Book Review: The Last Queen by Chitra Banerjee Divakaruni

“I may be injured; I may even be wounded to the heart; but I’m not defeated yet.”

The Last Queen by Chitra Banerjee Divakaruni

Each time a woman stands up for herself, she stands up for all women, said Maya Angelou. Although she and Rani Jindan Kaur weren’t born in the era, Angelou would have been proud of Rani Jind for setting a precedent.

Our history books do not cover many female monarchs of India. We celebrate their spouses or nearest kin for bravery and outlasting wit. But, rarely do we extend the same courtesy towards a woman ruler.

The Last Queen by Chitra Banerjee Divakaruni traces the era of Lahore’s last ruling female monarch before the British looted and colonised Punjab. She was Rani Jindan Kaur, the final and beloved wife of Maharaj Ranjit Singh in the 1800s. The book is divided into four parts.

Unlike the other queens in Ranjit Singh’s court, Rani Jindan wasn’t from royal blood. Born as a dog trainer’s daughter, it was by accident she met her future husband. However, her lineage or societal restrictions did not stop her from fighting for her motherland.

Maharaja Ranjit Singh, during his rule, had unified the whole of Punjab, which extended till Afghanistan. While people remember him as the Lion of Punjab (Shere-e-Punjab), they forget the valour displayed by his Lioness of a wife. Through Jindan’s lens, Divakaruni paints the bountiful kingdom that flourished under his diplomacy.

After his death with enemies drawing in, the responsibility fell on Rani Jind’s shoulders as a regent. Divakaruni paints a compelling picture of a Queen who forcibly learnt the game of politics and used it in her favour. In the court, women were to cover their faces with a veil. She became the first queen to banish that law and strategise alongside her powerful advisers. Rather than simply being a pawn in someone’s game, she uses her cunning to sit on the throne and inspire her men.
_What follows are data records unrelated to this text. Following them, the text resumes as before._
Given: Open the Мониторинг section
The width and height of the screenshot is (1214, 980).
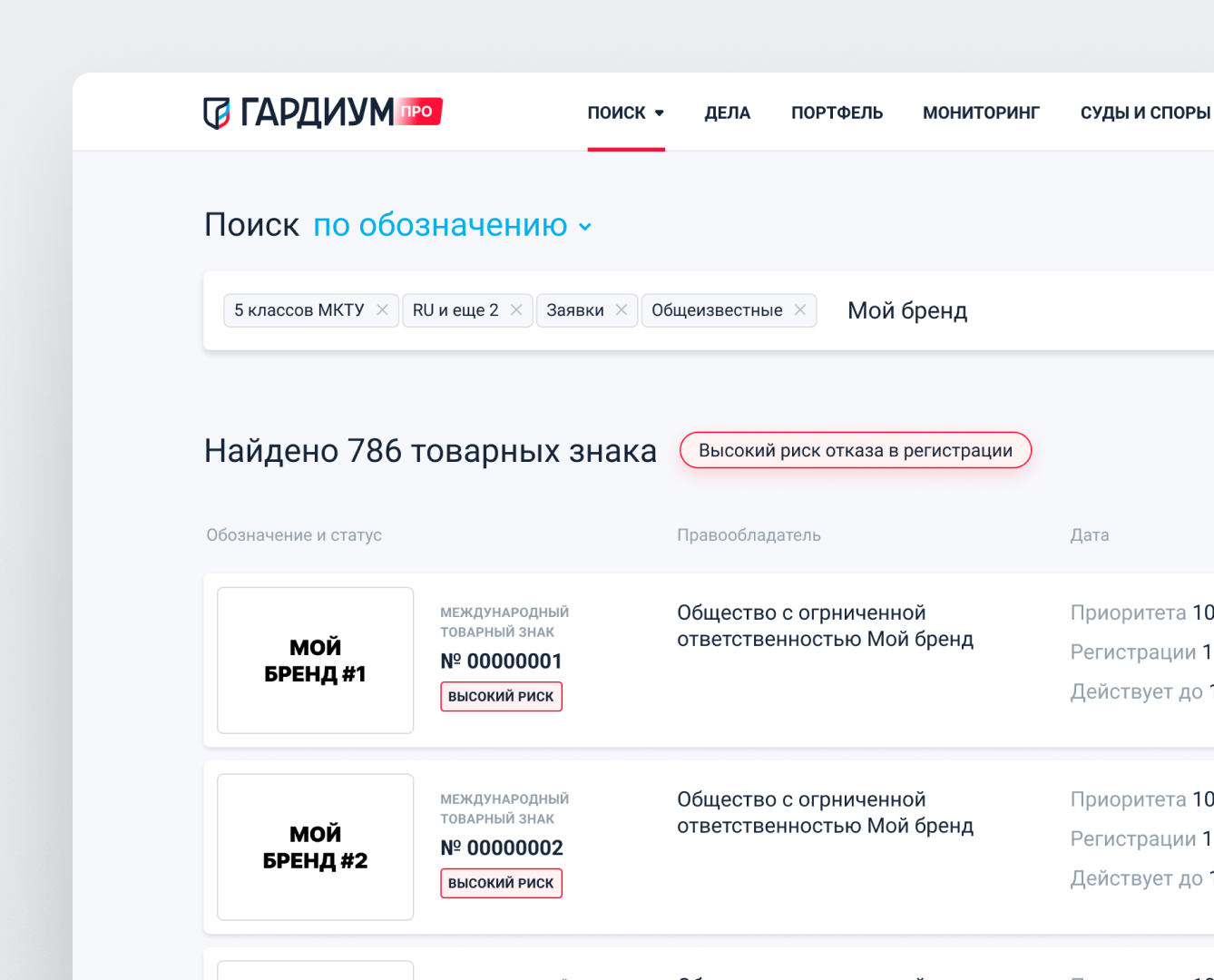Looking at the screenshot, I should coord(981,113).

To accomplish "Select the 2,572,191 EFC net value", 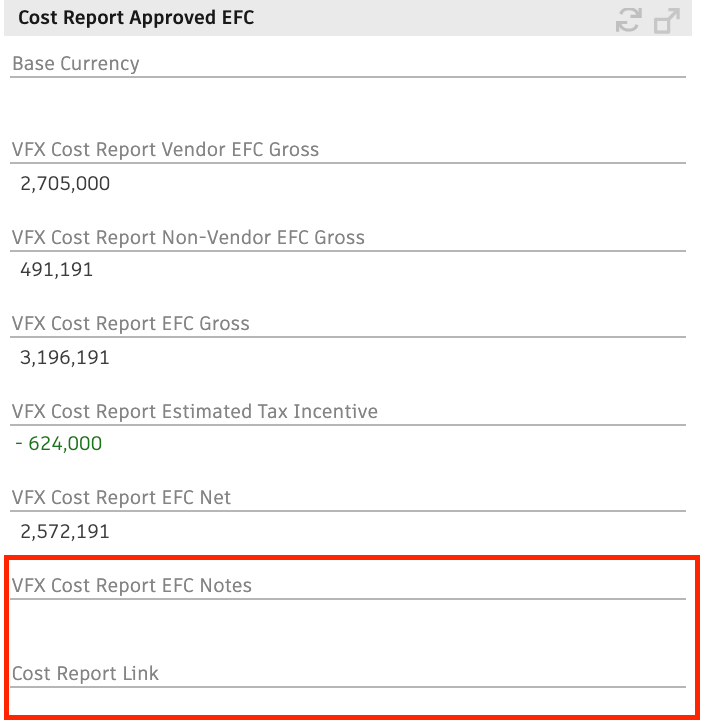I will (x=65, y=532).
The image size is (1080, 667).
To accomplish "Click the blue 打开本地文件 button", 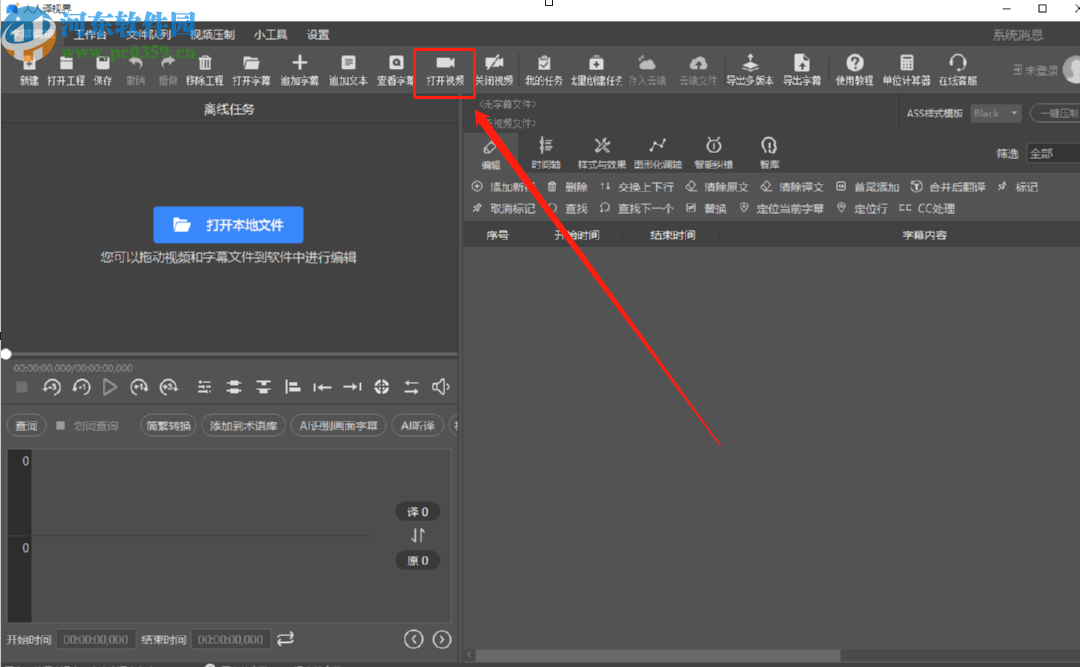I will [x=228, y=225].
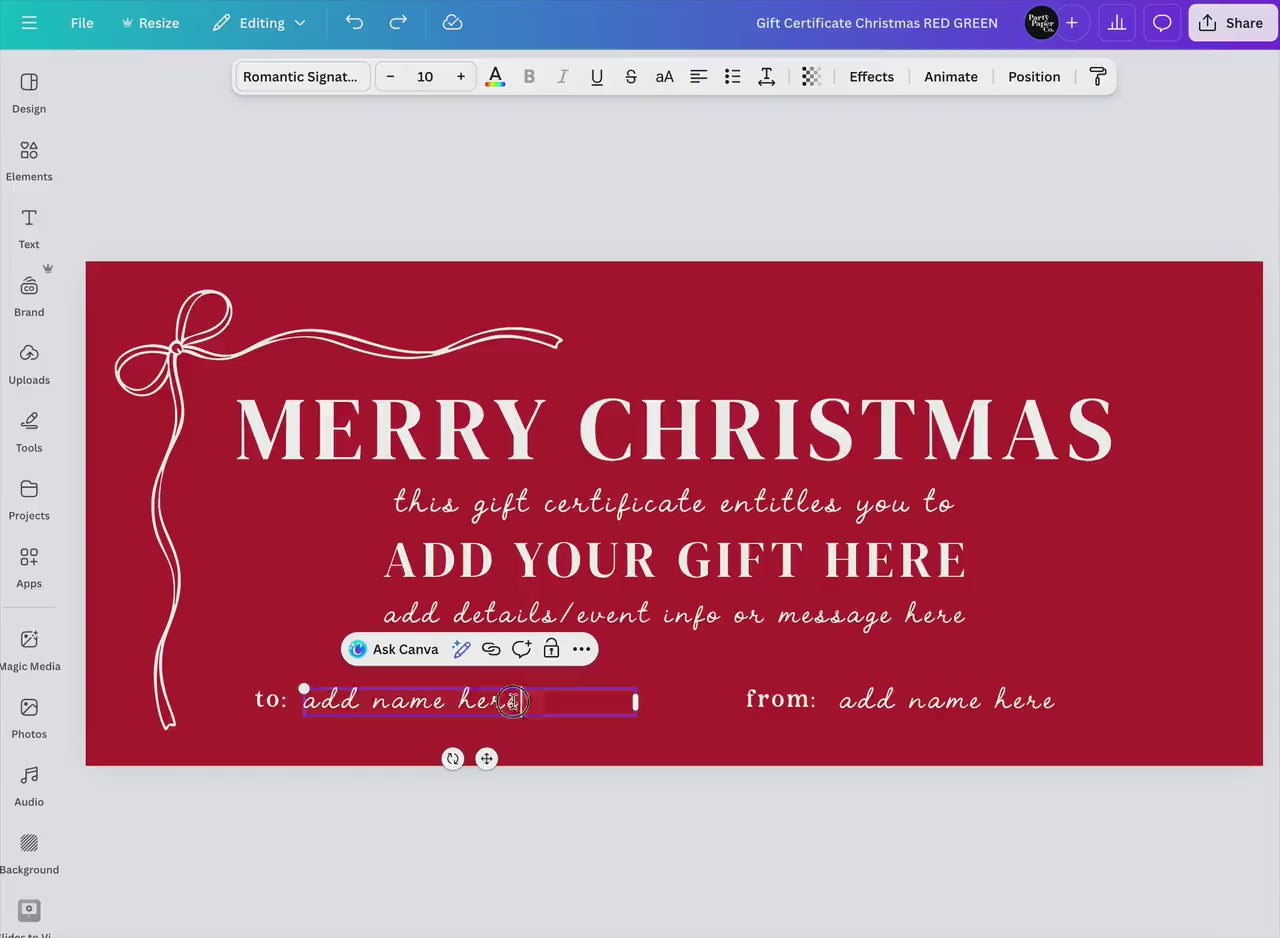Open the File menu
Screen dimensions: 1280x938
81,23
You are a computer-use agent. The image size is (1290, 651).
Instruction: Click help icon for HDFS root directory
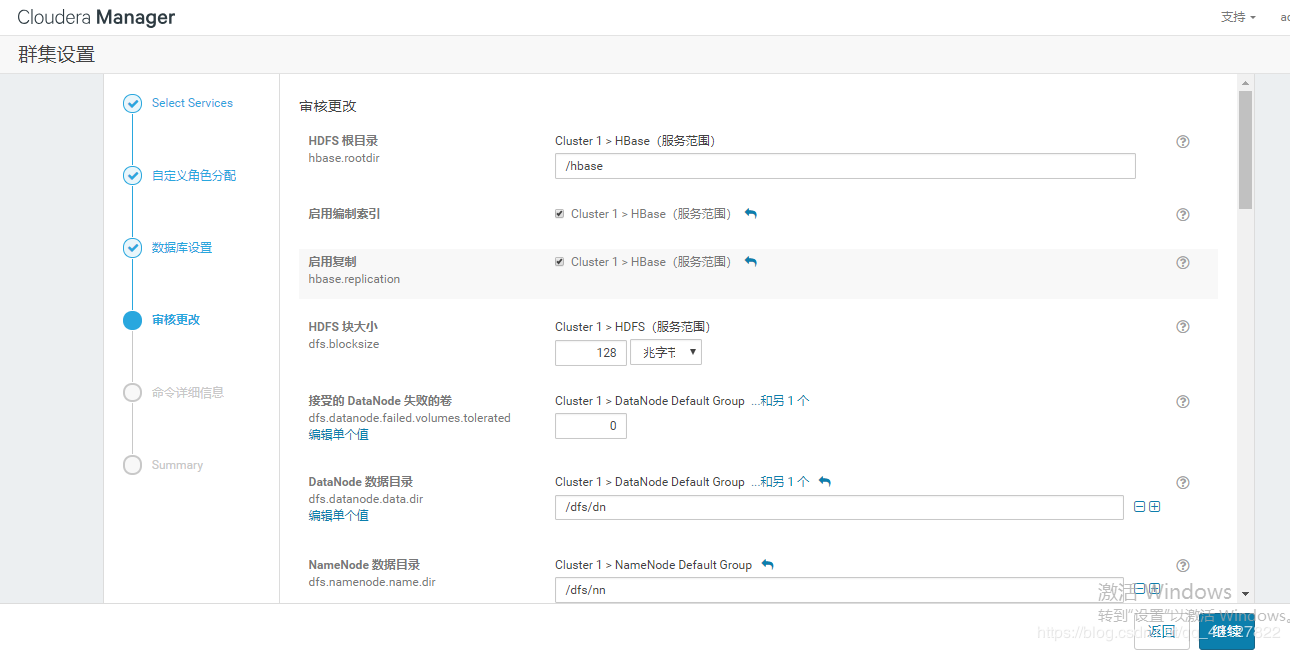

Initially apprehensive, she convinces the army of thousands with her words.

Divakaruni’s fast-paced narrative keeps the readers gripped throughout the story. The rich world-building and prose encourage us to flex our imagination while transversing us back in time. Even as a weakling, Jindan’s loyalty to her kingdom and battle against the British army is heartwrenching to read. We see the privileges and restrictions that come as loyalty. Divakaruni records the exploitations and manipulations done at the hands of the colonisers. It made me sad for the India that once was.